By now the Truth and Reconciliation Commission was in full swing. I'd met, listened to and even challenged its chairman, Desmond Tutu, as he addressed the South African Council of Churches. He was gracious enough to acknowledge my contribution, questioning the need to resort to traditional ritual cleansing as part of the process. 'You have a point,' he said, 'I'll keep it in mind.' I left that meeting with an even clearer understanding of what we needed to do. Further consultation was necessary, but a pattern was starting to take shape. It had to start with personal commitment. Only then could I make a call for others to join us in the process of reconciliation. I had sensed in some to whom I had listened in our early years back in South Africa a deep pain caused by the apartheid past, in others guilt.

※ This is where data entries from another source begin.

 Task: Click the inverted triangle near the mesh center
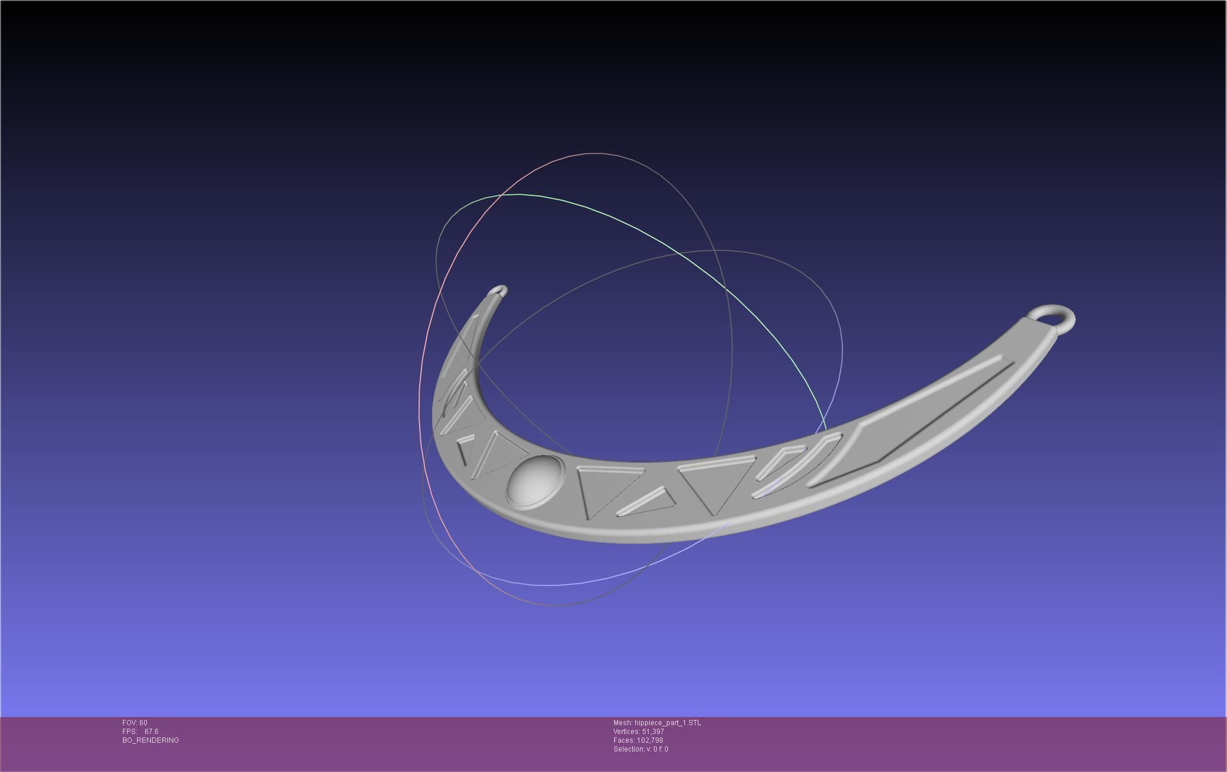[715, 481]
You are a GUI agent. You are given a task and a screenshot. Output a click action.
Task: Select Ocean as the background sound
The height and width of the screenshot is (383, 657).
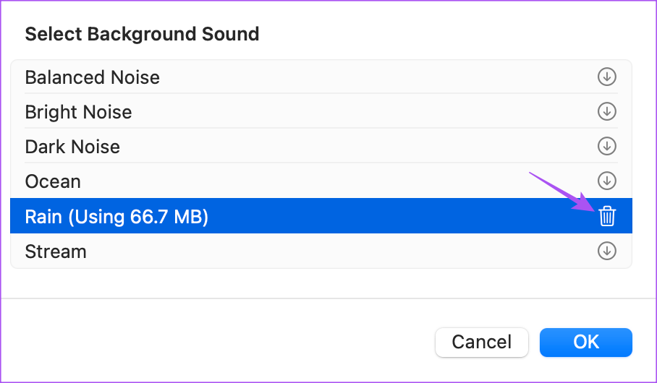click(x=53, y=181)
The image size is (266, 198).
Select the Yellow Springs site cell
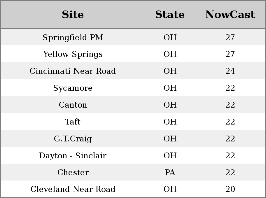coord(73,54)
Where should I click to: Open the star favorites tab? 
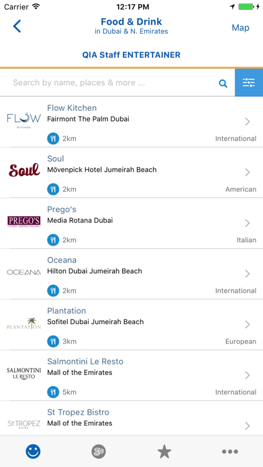(164, 452)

Others felt it was best just to forget about the past. I felt we needed to start by addressing these issues in top leadership. Where better to start than in the meeting with executive officers? It would be Lincoln Haven.
Apart from the usual business agenda, a day would be set aside as a retreat. We invited former road-walking champion turned Methodist minister, Athol Jennings, to facilitate the day. He was on staff of the Vuleka Trust, a Zulu word meaning awakening. They aim to be 'a world awakened to a new way of living'. That's what I was hoping for me and for South Africa. The day introduced us to the sometimes painful experience of self-examination, encouraging a process that helps a person who feels they are a victim to become a survivor and then a wounded healer. Some colleagues were willing to 'open up', speaking of many experiences, ranging from domestic abuse to the impact of apartheid. But one challenged me over the coffee break. 'Why do we have to waste time on this?' he asked. 'We need to get on with planning for the future.'
We left Lincoln Haven recognising that there was more work to be done, but eventually reached a point where we felt the need to document a submission to the Truth and Reconciliation Commission. We wanted to say that we regarded our denominational silence over apartheid as implying a tacit acceptance of this. Ecumenical Relations Secretary, Brian Tuck drafted the letter. We were back at Lincoln Haven for the executives to consider it in small groups and then in plenary session. The conference requested just one inclusion - that the submission was made with deep respect for our predecessors.
I was the first signatory, but all present endorsed the letter. I sensed the depth of emotion. Unrehearsed and on the spur of the moment, I asked Margaret to pop into the kitchen. She returned with a loaf of bread which I proceeded to break, sharing it with all present. There were tears; there were hugs. As I come to think of it, perhaps this was the kind of ritual cleansing Desmond Tutu had in mind.
Salvation Army history records aspects of the process; dissertations have been written about it. This was by no means the end of the story. The legacy of our pasts does not disappear quickly or easily. The factors that victimise or make us feel victims return all too easily. We may not be able to return to a Lincoln Haven, but the disciplines of lent: reflection and finding fresh direction can help. Meanwhile the plight of India's Dalits remains, climate change accelerates and cyclones continue; racism, HIV and crime have not disappeared. And there's even more to contend with these days. Besides, at the heart of it all are human attitudes and behaviour; these are still the essence of it all.